If you receive an email about your Social Security statement, proceed with caution: According to a new report from Malwarebytes Labs , hackers are impersonating the Social Security Administration (SSA) to trick people into installing a remote access tool and handing over full control of their devices.
The SSA is no stranger to phishing scams—the Office of the Inspector General put out an alert last month warning the public of fraudulent emails purporting to include Social Security statements that in reality led to fake websites.
How the Social Security phishing scam works
The current attack is the work of a phishing group known as Molatori. It begins with an email that appears to come from the SSA with the message, “Your Social Security Statement is now available” and a prompt to download an attached document. The supposed statement is actually a ScreenConnect client, which grants remote control of the affected device.
ScreenConnect is a legitimate remote support platform for IT pros to help users configure systems and resolve technical issues by allowing the same access as if they had your device in hand. Once hackers have control of your computer via ScreenConnect, they can use it for anything from installing malware to transferring files to accessing sensitive data, like bank and financial account information, all without your knowledge.
Financial fraud is believed to be the main objective for this campaign, but as always, stolen data can be used for identity theft or sold to other malicious groups.
As Malwarebytes Labs describes, this scheme is hard to identify in part because the phishing emails originate from compromised WordPress sites with legitimate domains. The email body may also be sent as an image rather than text, making it harder for filters to detect it as malicious.
How to protect yourself
All of the common cautions for avoiding phishing scams apply here.
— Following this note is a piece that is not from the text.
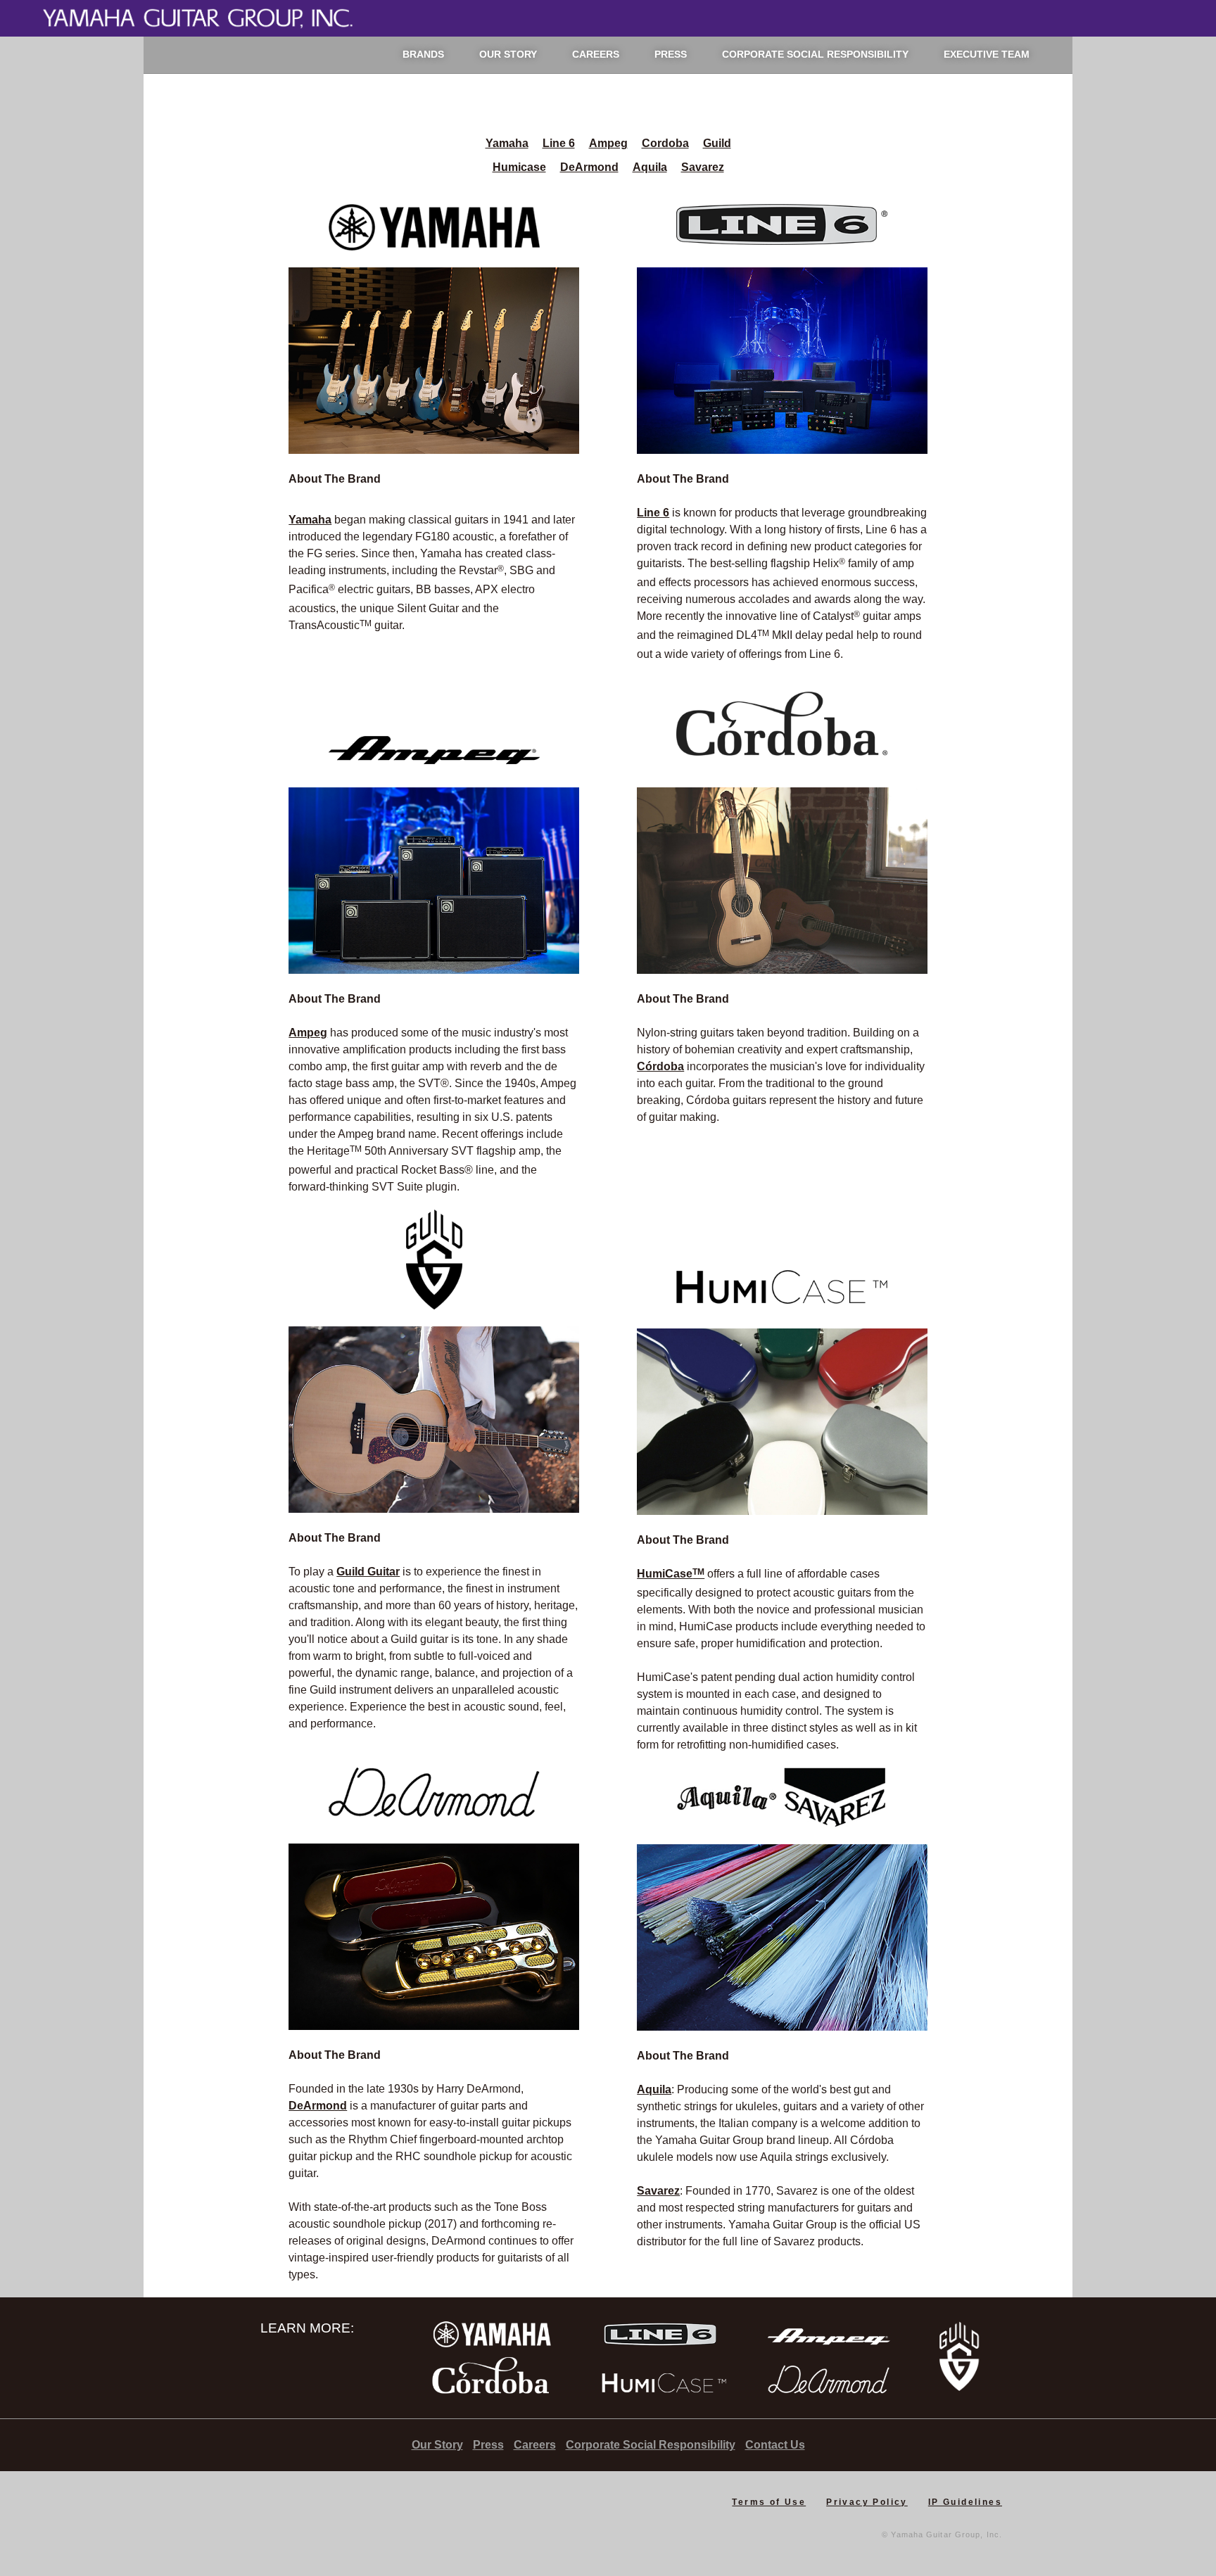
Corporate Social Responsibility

Do not click on links or download or open files or attachments sent via email, especially if the message is unsolicited. Go directly to the company’s or organization’s website to locate important documents and verify communication. Attacks that come from compromised (but legitimate) domains can be trickier to catch, so be especially wary of anything you’re instructed to download, click, or fill out from an email.
If you are unsure whether an email or message is real and safe, Malwarebytes also suggests copying some of the text into a search engine to determine if it is part of a known phishing campaign.